Your task is to repeat the entries exactly. Leave the pictures out.

[Opening Entries supplied section]

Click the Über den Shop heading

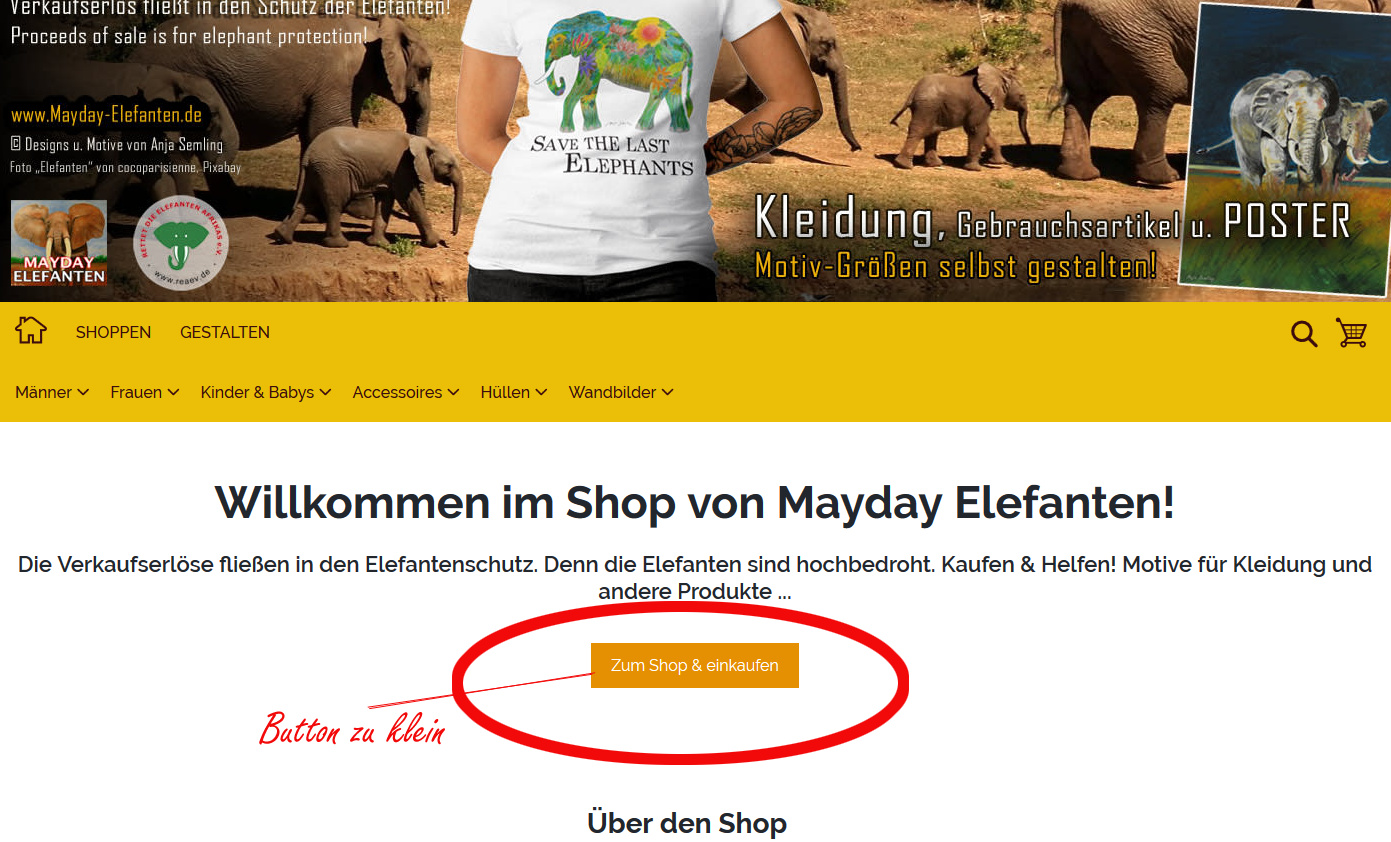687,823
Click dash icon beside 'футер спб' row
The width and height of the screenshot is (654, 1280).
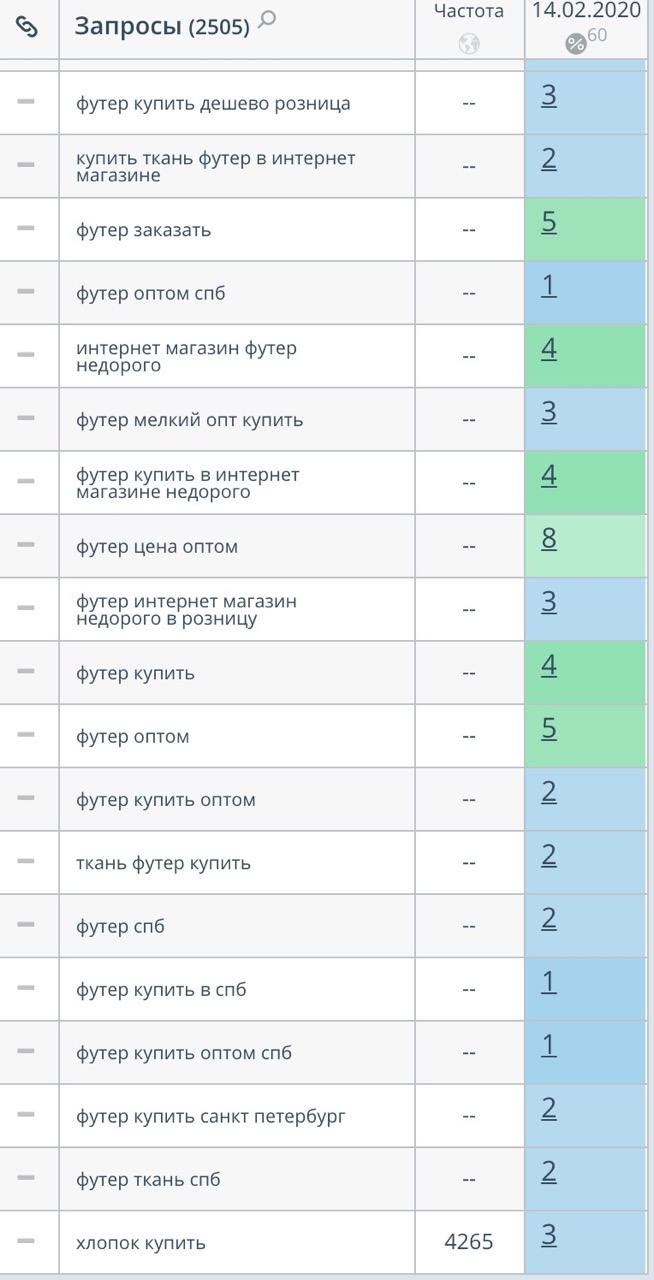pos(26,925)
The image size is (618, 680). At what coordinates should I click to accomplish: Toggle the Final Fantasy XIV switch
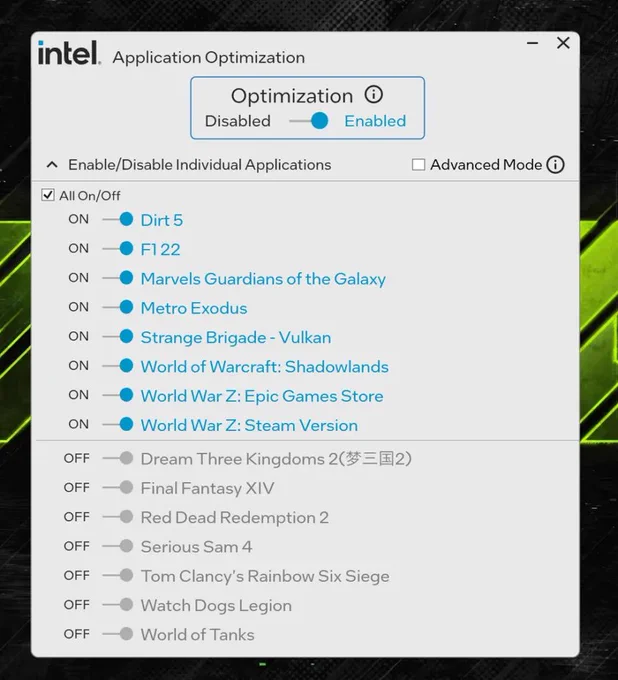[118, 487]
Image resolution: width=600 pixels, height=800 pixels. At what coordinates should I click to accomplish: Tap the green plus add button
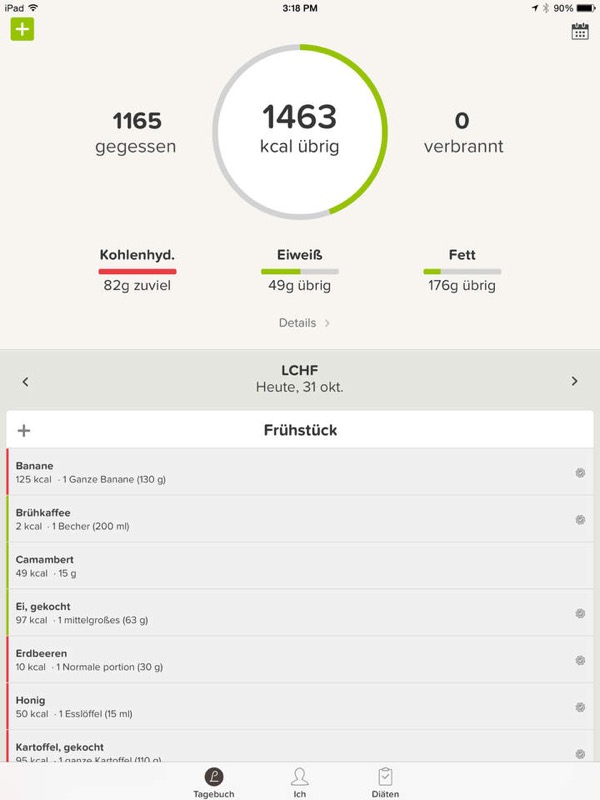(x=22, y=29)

[Closing Entries supplied section]

Response for this exercise:
Click the Über den Shop heading

687,823
Click dash icon beside 'футер спб' row
The width and height of the screenshot is (654, 1280).
pos(26,925)
The image size is (618, 680). At what coordinates should I click to accomplish: Toggle the Final Fantasy XIV switch
[118, 487]
Image resolution: width=600 pixels, height=800 pixels. At what coordinates should I click to accomplish: Tap the green plus add button
(x=22, y=29)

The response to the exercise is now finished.